Our results point to innovations that deliver high-quality care: multi-disciplinary addiction consult teams, low-barrier harm reduction-informed services that support transition to outpatient care, and adaptations to introducing buprenorphine that address the toxicity of the drug supply. Taken together, these changes could lead to the normalization of opioid use disorder care in the ED and a shift in understanding opioid use disorder as a condition is amenable to treatment in the ED.
Education science is a niche area of health research, and this study is especially unique. Can you tell me about that, and what the added value is of this research?

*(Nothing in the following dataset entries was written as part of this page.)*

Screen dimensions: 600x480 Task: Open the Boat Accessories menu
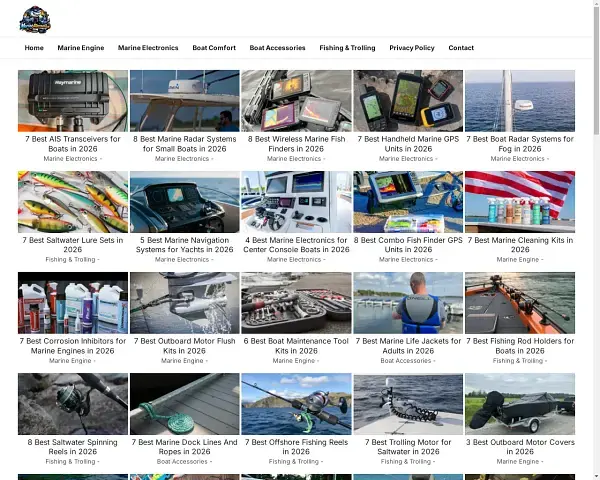pos(277,48)
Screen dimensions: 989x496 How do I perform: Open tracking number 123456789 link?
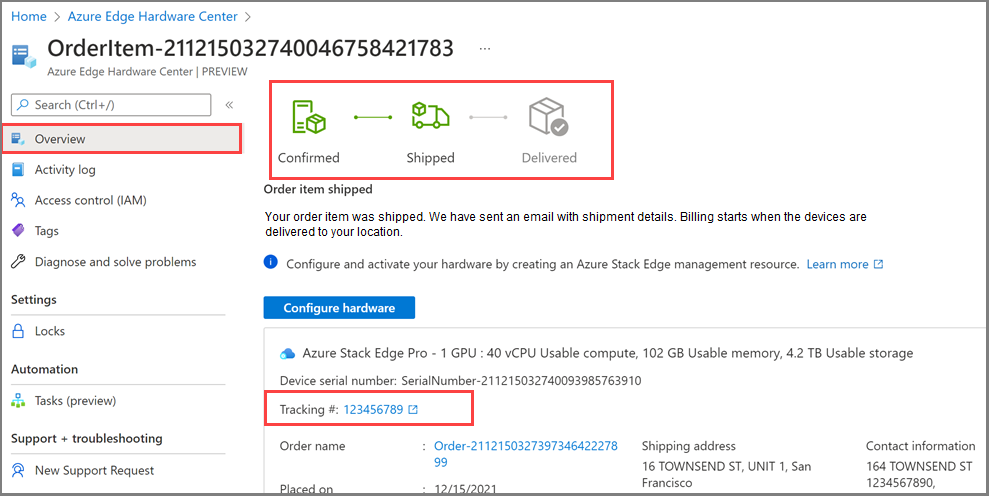tap(373, 410)
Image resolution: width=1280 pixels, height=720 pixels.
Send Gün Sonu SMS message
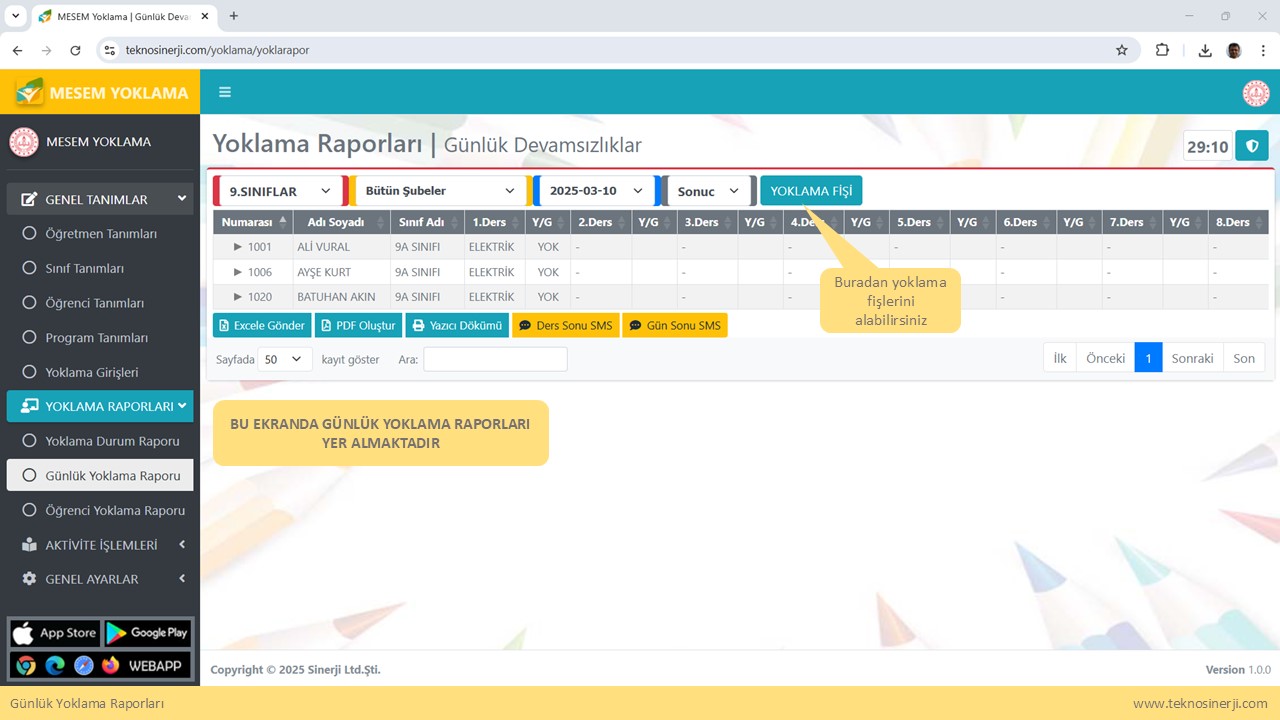pos(674,326)
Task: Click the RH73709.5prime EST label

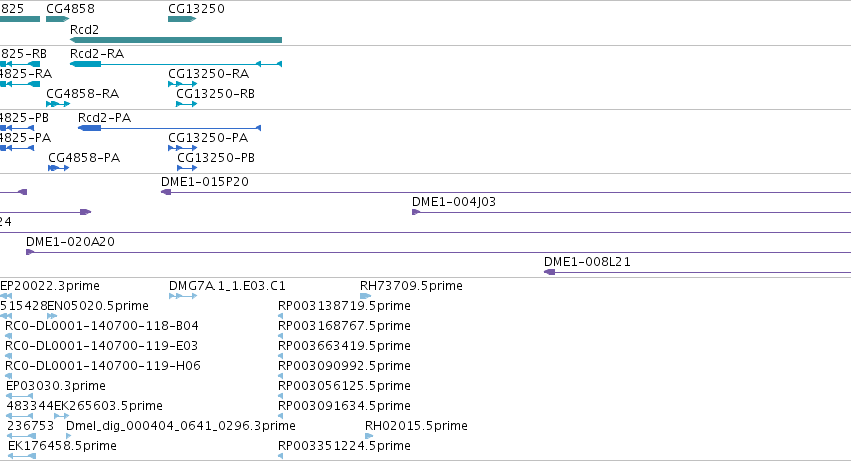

This is the first comprehensive review of the complex web of factors that facilitate and challenge the implementation of buprenorphine initiation in the ED. We wedded two research frameworks — the Consolidated Framework for Implementation Research (CFIR), which is a popular implementation science framework, and critical theory to understand how relations and structures of power undergird buprenorphine implementation in the ED. Our analysis also sheds light to the limits of CFIR, which does not easily lend itself to the examination of power. It suggests that by adapting CFIR to incorporate a critical lens, for example, an intersectional approach could help us understand how structures of power and oppression influence the inequitable access to the implementation of buprenorphine in the ED.